Les familles des victimes de deux accidents mortels de Boeing 737 MAX en 2018 et 2019 demanderont mercredi au ministère américain de la Justice d'engager des poursuites pénales contre le constructeur d'avions après qu'une explosion en vol survenue en janvier a mis en évidence des problèmes persistants de sécurité et de qualité.

Les proches des victimes et leurs avocats devraient faire valoir que Boeing a violé un accord conclu en 2021 avec les procureurs pour réviser son programme de conformité à la suite des accidents, qui ont tué 346 personnes. Les procureurs fédéraux ont accepté de demander à un juge d'abandonner les poursuites pénales à l'encontre de Boeing à condition qu'il respecte les conditions de l'accord sur une période de trois ans.
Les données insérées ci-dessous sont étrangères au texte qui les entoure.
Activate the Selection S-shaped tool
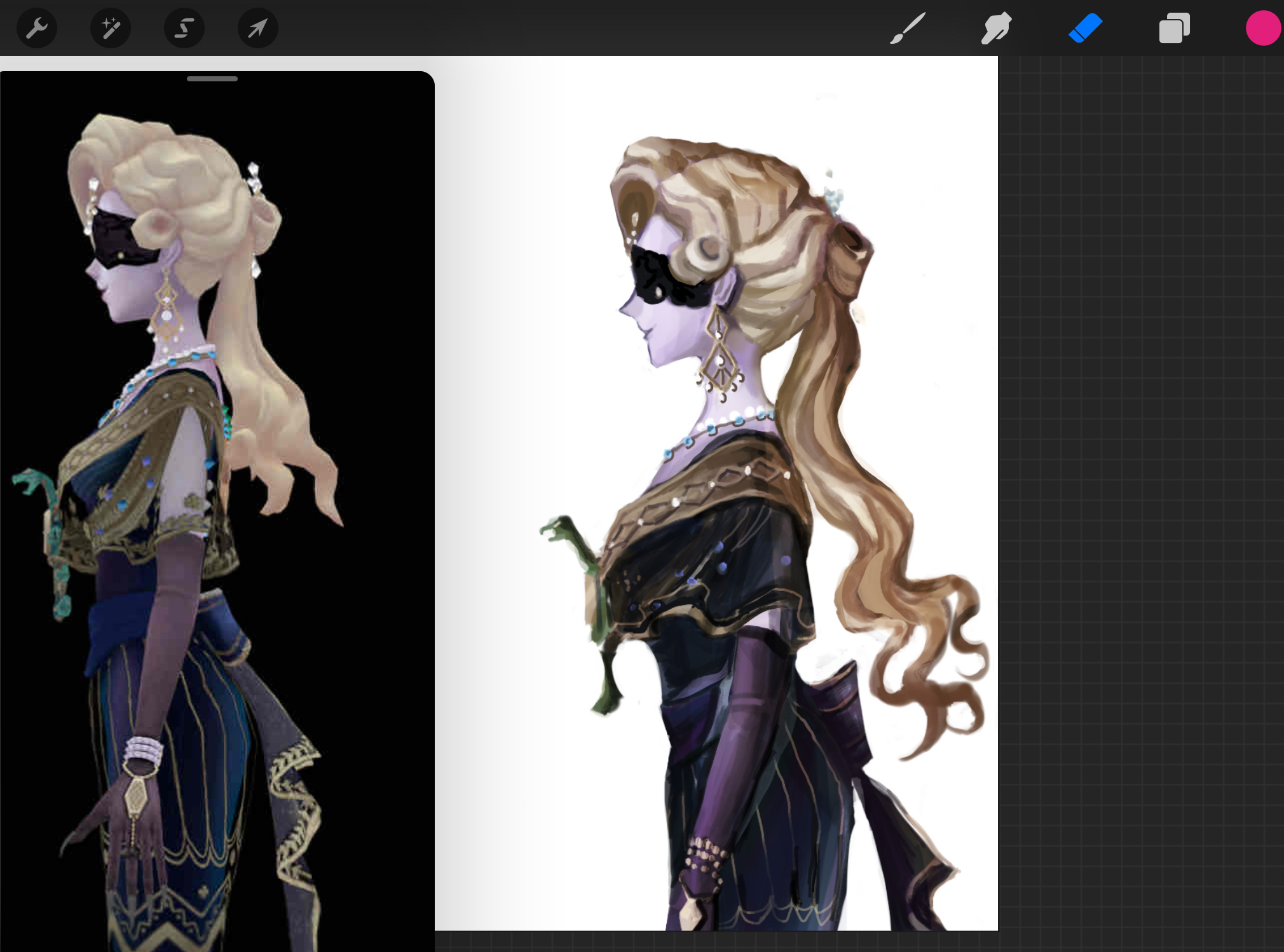The height and width of the screenshot is (952, 1284). pos(184,28)
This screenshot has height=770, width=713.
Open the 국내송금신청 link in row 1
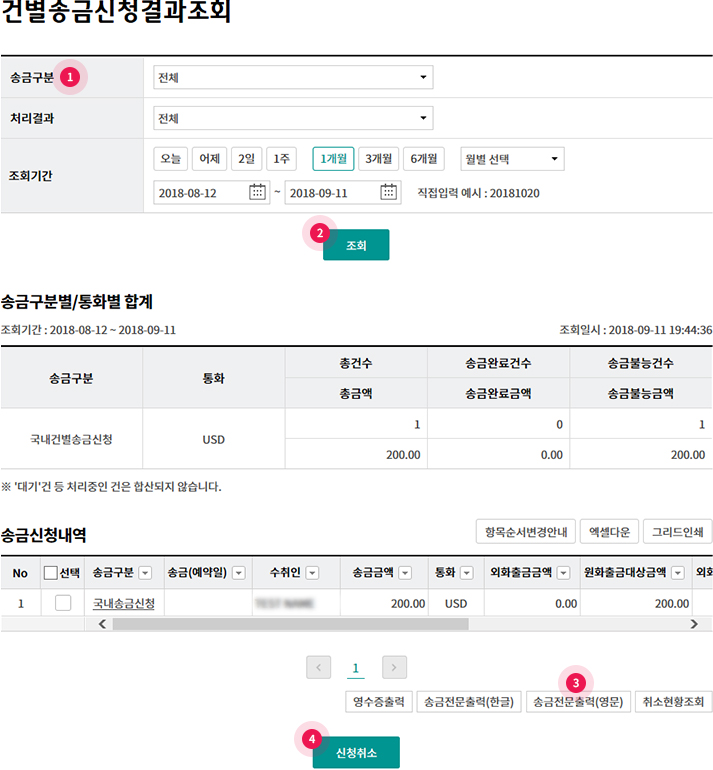(x=124, y=603)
Or, un panneau a explosé sur un nouveau Boeing 737 MAX 9 lors d'un vol d'Alaska Airlines le 5 janvier, deux jours seulement avant l'expiration de l'accord de 2021. Les fonctionnaires du ministère de la Justice examinent actuellement cet incident dans le cadre d'une enquête plus large visant à déterminer si Boeing a violé l'accord, connu sous le nom d'accord de poursuite différée, ou DPA, ont déclaré à Reuters deux personnes au fait de l'affaire.

"Ce que nous disons au ministère de la Justice, c'est de rejeter le DPA", a déclaré Nadia Milleron, dont la fille, Samya Stumo, est décédée alors qu'elle voyageait à bord du Boeing 737 MAX 8 d'Ethiopian Airlines qui s'est écrasé en mars 2019. Nous voulons qu'ils se disent : "C'est trop : C'est trop. Il faut qu'il y ait des comptes à rendre."

Les membres de la famille soutiennent qu'un contrôleur indépendant est nécessaire pour s'assurer que Boeing respecte l'accord. L'accord conclu avec Boeing ne prévoyait pas une telle exigence, contrairement à d'autres accords passés avec d'autres entreprises.

"S'il y avait eu un contrôleur externe, la situation en Alaska n'aurait pas eu lieu", a déclaré M. Milleron.

Boeing et le ministère de la justice se sont refusés à tout commentaire.

En janvier 2021, Boeing a accepté de payer 2,5 milliards de dollars pour mettre fin à une enquête criminelle sur la conduite de l'entreprise dans le cadre des crashs. L'avionneur américain a accepté d'indemniser les proches des victimes et de revoir ses pratiques de conformité dans le cadre de l'accord conclu avec les procureurs.

Lors d'une réunion tenue au début du mois d'avril avec les avocats des familles, les fonctionnaires du ministère de la justice ont déclaré qu'ils examinaient les circonstances décrites dans l'accord de 2021 qui pourraient amener Boeing à enfreindre l'accord, par exemple si l'entreprise commettait un crime ou trompait les autorités américaines, a déclaré l'une des personnes au fait de l'affaire.

L'accord donne aux autorités américaines six mois à compter de son expiration, le 7 janvier, pour décider de poursuivre Boeing sur la base d'une accusation de complicité de fraude à l'encontre de l'Administration fédérale de l'aviation, ou de rechercher d'autres solutions que le classement de l'affaire.

Les responsables prévoient de le faire dans ce délai pendant que les enquêtes sur l'explosion en vol du 5 janvier se poursuivent, ce qui pourrait influencer leur décision, a déclaré l'une de ces personnes. Ces personnes ont parlé sous le couvert de l'anonymat.

Les procureurs devraient s'appuyer fortement sur les conclusions des enquêtes de la FAA, a déclaré l'une des personnes à Reuters.

La FAA, par exemple, enquête sur les affirmations d'un ingénieur de Boeing selon lesquelles l'entreprise a ignoré les problèmes de sécurité et de qualité dans la production des avions 787 et 777 du constructeur. Lors d'une audition au Congrès la semaine dernière, l'ingénieur a déclaré que Boeing l'avait mis sur la touche lorsqu'il avait soulevé des problèmes. Reuters n'a pas vérifié de manière indépendante ses affirmations, que Boeing a contestées.